If you are still in the earlier stages, it may help to read my notes on the recovery timeline week by week and on the exercises that rebuilt my walking.
This is general information from my own experience, not medical advice. Which activities are safe for you, and when, depends on your operation and your healing, and should come from your own surgeon and physiotherapist. See a qualified clinician for guidance on your situation.
References
- How long does a hip replacement last? A systematic review and meta-analysis of case series and national registry reports, The Lancet. ↩
- Physical activity, World Health Organization. ↩
- OARSI Guidelines for the Non-Surgical Management of Knee, Hip, and Polyarticular Osteoarthritis, Osteoarthritis Research Society International. ↩
- Hip replacement surgery, Versus Arthritis. ↩
Frequently asked questions
Can I run after a hip replacement?
Most surgeons discourage regular running on a replaced hip. Running loads the joint with several times your body weight on every stride, and that repeated impact is thought to wear the bearing surfaces faster, which can bring a revision forward. Some active people do run, and a few surgeons allow it case by case, but it is not the mainstream advice. Lower-impact alternatives like cycling and swimming give similar fitness without the same wear.
When can I go back to sport after a hip replacement?
Low-impact activity such as swimming, stationary cycling, and gentle golf often returns around 3 months, once the wound has healed and strength is returning. Most normal activities come back within about 3 months, but the strength, balance, and confidence for fuller sport usually take 6 to 12 months. Your surgeon and physiotherapist set the timing for your hip, since it depends on the approach used and how you are healing.
What sports are safe after a hip replacement?
The widely encouraged ones are low-impact: walking, hiking on reasonable ground, swimming, stationary and road cycling, golf, doubles tennis, and gym work that avoids deep loaded hip bending. The ones usually discouraged are high-impact or twisting and contact sports: running, jumping, squash and singles tennis, football, and martial arts. The line is about repeated impact and sudden twisting, both of which stress the implant.

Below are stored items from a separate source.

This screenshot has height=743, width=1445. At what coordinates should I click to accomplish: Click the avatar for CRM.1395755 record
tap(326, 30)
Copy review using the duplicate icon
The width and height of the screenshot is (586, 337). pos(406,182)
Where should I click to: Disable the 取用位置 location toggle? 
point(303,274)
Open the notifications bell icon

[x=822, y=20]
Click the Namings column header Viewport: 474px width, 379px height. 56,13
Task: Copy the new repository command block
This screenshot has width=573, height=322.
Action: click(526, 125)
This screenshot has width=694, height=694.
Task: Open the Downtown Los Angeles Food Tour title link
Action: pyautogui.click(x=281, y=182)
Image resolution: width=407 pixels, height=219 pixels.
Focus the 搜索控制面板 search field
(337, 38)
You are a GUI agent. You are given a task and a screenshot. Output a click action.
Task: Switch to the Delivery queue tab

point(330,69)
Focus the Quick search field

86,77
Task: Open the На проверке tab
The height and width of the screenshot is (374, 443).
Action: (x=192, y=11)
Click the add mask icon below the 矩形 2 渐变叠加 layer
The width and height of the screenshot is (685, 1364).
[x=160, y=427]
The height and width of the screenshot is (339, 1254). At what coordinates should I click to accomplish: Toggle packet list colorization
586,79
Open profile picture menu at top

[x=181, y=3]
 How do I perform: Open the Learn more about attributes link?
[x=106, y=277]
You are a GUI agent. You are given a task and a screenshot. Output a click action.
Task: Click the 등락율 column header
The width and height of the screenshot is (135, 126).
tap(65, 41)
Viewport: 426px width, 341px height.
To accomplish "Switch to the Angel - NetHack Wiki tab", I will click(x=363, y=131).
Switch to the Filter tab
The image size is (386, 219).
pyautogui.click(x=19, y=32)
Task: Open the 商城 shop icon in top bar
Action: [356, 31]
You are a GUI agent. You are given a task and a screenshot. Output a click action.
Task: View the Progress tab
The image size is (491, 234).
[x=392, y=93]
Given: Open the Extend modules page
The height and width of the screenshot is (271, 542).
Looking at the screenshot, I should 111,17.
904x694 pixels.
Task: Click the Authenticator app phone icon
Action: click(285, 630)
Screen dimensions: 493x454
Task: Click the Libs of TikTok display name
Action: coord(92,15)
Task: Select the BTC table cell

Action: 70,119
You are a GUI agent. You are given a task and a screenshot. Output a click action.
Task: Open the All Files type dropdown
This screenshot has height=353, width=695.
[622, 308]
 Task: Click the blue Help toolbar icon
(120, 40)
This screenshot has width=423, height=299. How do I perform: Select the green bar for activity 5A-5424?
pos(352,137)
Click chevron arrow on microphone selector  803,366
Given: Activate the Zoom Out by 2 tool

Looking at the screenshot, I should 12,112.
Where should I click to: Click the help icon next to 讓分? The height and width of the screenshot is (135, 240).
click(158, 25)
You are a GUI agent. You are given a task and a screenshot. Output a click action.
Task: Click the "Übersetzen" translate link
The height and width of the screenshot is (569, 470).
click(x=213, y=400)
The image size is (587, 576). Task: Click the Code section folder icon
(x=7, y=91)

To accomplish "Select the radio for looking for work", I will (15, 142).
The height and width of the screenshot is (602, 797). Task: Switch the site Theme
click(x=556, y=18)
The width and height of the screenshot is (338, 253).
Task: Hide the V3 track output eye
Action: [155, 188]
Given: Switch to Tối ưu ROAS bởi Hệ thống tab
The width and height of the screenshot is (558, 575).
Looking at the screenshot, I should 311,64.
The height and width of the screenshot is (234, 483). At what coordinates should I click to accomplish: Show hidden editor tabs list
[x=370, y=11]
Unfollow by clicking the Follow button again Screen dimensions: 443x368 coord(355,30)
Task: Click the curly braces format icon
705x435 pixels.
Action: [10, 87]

Can I swim after a hip replacement?
Yes, swimming is one of the most recommended activities once the wound has fully healed, usually after a few weeks and with your surgeon's clearance. The water takes the load off the joint while you build strength and stamina. Breaststroke leg movements involve more hip rotation, so many people start with front crawl or backstroke kicks and add breaststroke later if it feels comfortable.
Will sport wear out my hip replacement faster?
High-impact, repetitive sport can. A modern hip implant typically lasts 15 to 25 years, and around 90 to 95 percent are still working at 10 years, but the bearing surfaces do wear with use. Heavy impact loading accelerates that wear, which is the main reason running and jumping are discouraged. Low-impact activity is not thought to shorten implant life meaningfully and is good for the rest of your health.